Infants can show a puzzling range of abilities and deficits in comparison with adults, out-performing adults on many phonetic perception tasks while lagging behind in other ways. Some null results using one procedure can be overturned with more sensitive procedures and some contrasts are "better" than others in terms of effect size and various acoustic or auditory measures of similarity (Sundara et al 2018). And there are other oddities about the infant speech perception literature, including the fact that the syllabic stimuli generally need to be much longer than the average syllable durations in adult speech (often twice as long). One persistent idea is that infants start with a syllable-oriented perspective and later move to a more segment-oriented one (Bertoncini & Mehler 1981), and that in some languages adults still have a primary orientation for syllables, at least for some speech production tasks (O'Seaghdha et al 2010; but see various replies, e.g. Qu et al 2012).
More than a decade ago, I worked with Rebecca Baier and Jeff Lidz to try to investigate audio-visual (AV) integration in 2 month old infants (Baier et al 2007). Infants were presented with one audio track along with two synchronized silent movies of the same person (namely Rebecca) presented on a large TV screen. The movies were of different syllables being produced; the audio track generally matched one of the movies. Using this method we were able to replicate the results of Kuhl & Meltzoff 1982 that two month old infants are able to match faces and voices among /a/, /i/, and /u/. Taking this one step further, we were also able to show that infants could detect dynamic syllables, matching faces with for example /wi/ vs. /i/. We did some more poking around with this method, but got several results that were difficult to understand. One of them was a failure of the infants to match on /wi/ vs /ju/. (And we are pretty sure that "we" and "you" are fairly frequently heard words for English learning infants.) Furthermore, when they were presented with /ju/ audio alongside /wi/ and /i/ faces, they matched the /ju/ audio with the /wi/ video. This behavior is at least consistent with a syllable-oriented point of view: they hear a dynamic syllable with something [round] and something [front] in it, but they cannot tell the relative order of [front] and [round]. This also seems consistent with the relatively poor abilities of infants to detect differences in serial order (Lewkowicz 2004). Rebecca left to pursue electrical engineering and this project fell by the wayside.

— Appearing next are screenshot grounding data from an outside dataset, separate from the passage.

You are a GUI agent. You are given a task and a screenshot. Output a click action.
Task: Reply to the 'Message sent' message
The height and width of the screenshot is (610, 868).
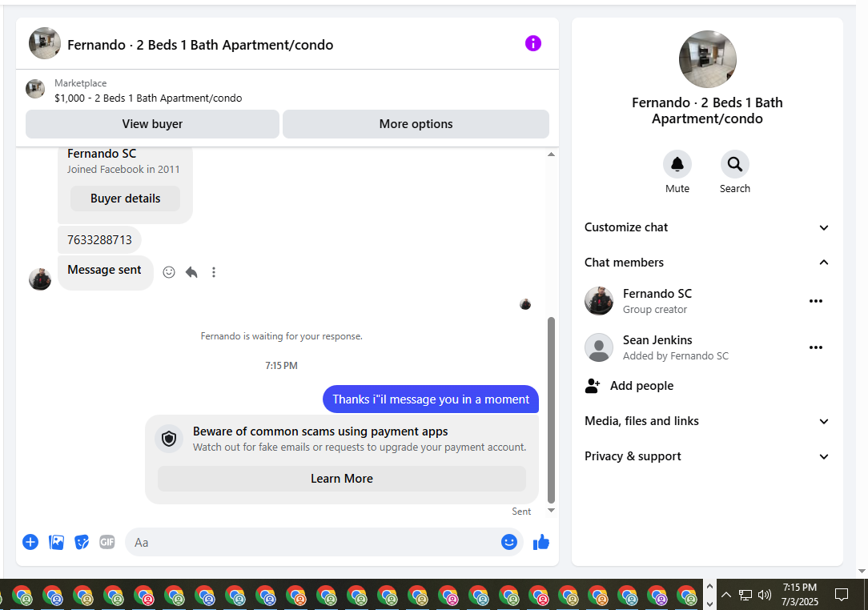pos(191,272)
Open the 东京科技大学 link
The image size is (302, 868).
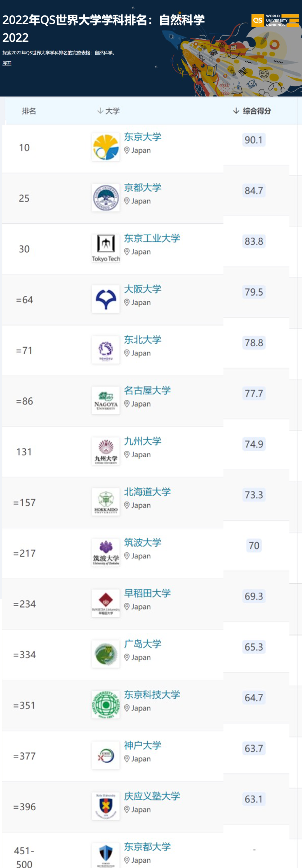click(x=152, y=694)
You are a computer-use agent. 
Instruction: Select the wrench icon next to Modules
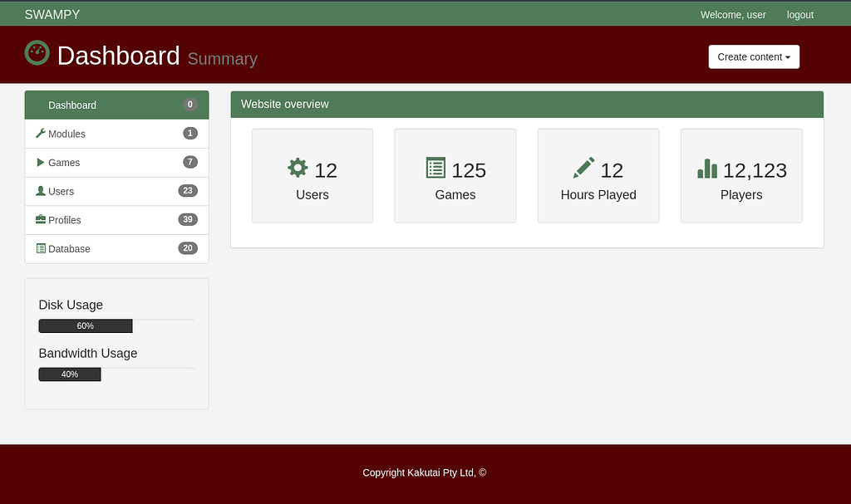pos(40,134)
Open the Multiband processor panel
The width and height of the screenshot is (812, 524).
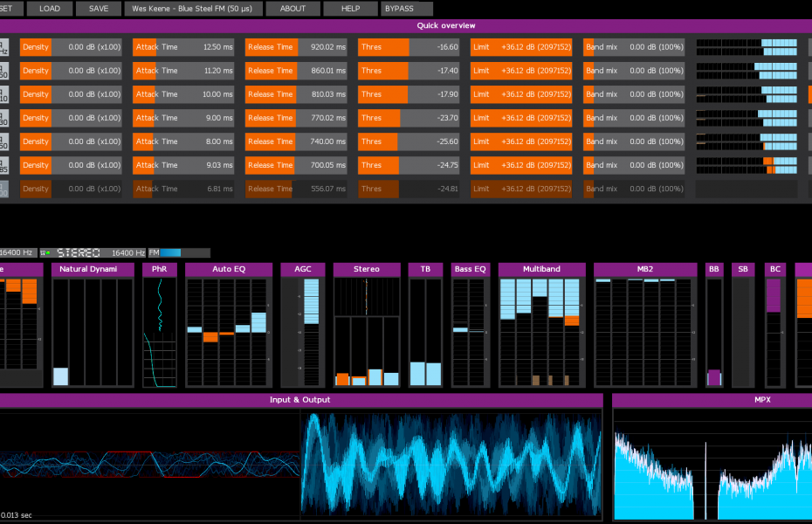click(x=541, y=269)
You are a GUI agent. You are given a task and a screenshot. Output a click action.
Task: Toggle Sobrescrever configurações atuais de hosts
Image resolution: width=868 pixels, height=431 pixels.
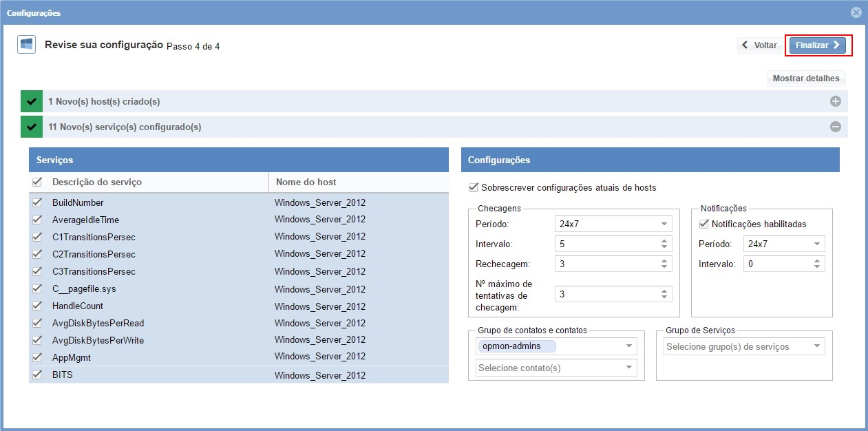click(x=473, y=187)
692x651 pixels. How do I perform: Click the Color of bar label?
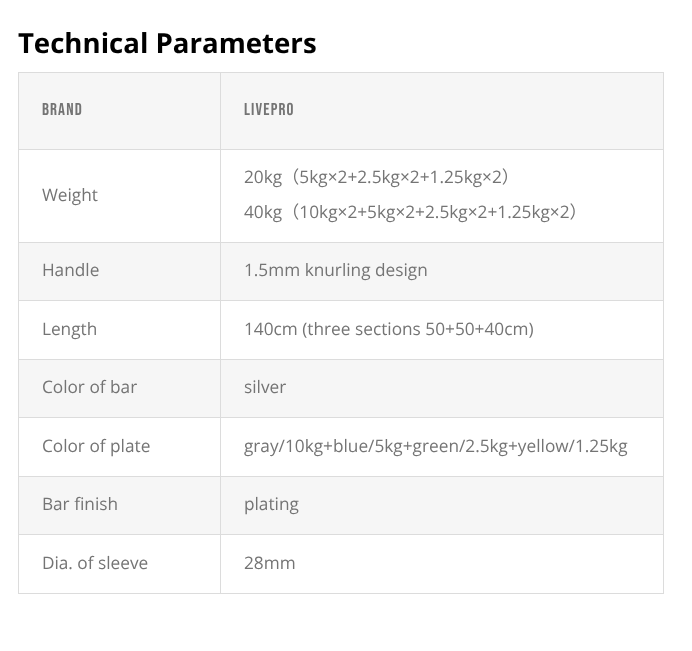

This is not to say that infants cannot hear a difference between /wi/ and /ju/, though. I expect that dishabituation experiments would succeed on this contrast. The infants would also not match faces for /si/ vs /ʃi/ but the dishabituation experiment worked fine on that contrast (as expected). So, certainly there are also task differences between the two experimental paradigms.
But I think that now we may have a way to understand these results more formally, using the Events, Features and Precedence model discussed on the blog a year ago, and developed more extensively in Papillon 2018. In that framework, we can capture a /wi~ju/ syllable schematically as (other details omitted):
The relative ordering of [front] and [round] is underspecified here, as is the temporal extent of the events. The discrimination between /wi/ and /ju/ amounts to incorporating the relative ordering of [front] and [round], that is, which of the dashed lines is needed in:
When [round] precedes [front], that is the developing representation for /wi/; when [front] precedes [round] that is the developing representation for /ju/. Acquiring this kind of serial order knowledge between different features might not be that easy as it is possible that [front] and [round] are initially segregated into different streams (Bregman 1990) and order perception across streams is worse than that within streams. It's conceivable that the learner would be driven to look for additional temporal relations when the temporally underspecified representations incorrectly predict such "homophony", akin to hashing collision.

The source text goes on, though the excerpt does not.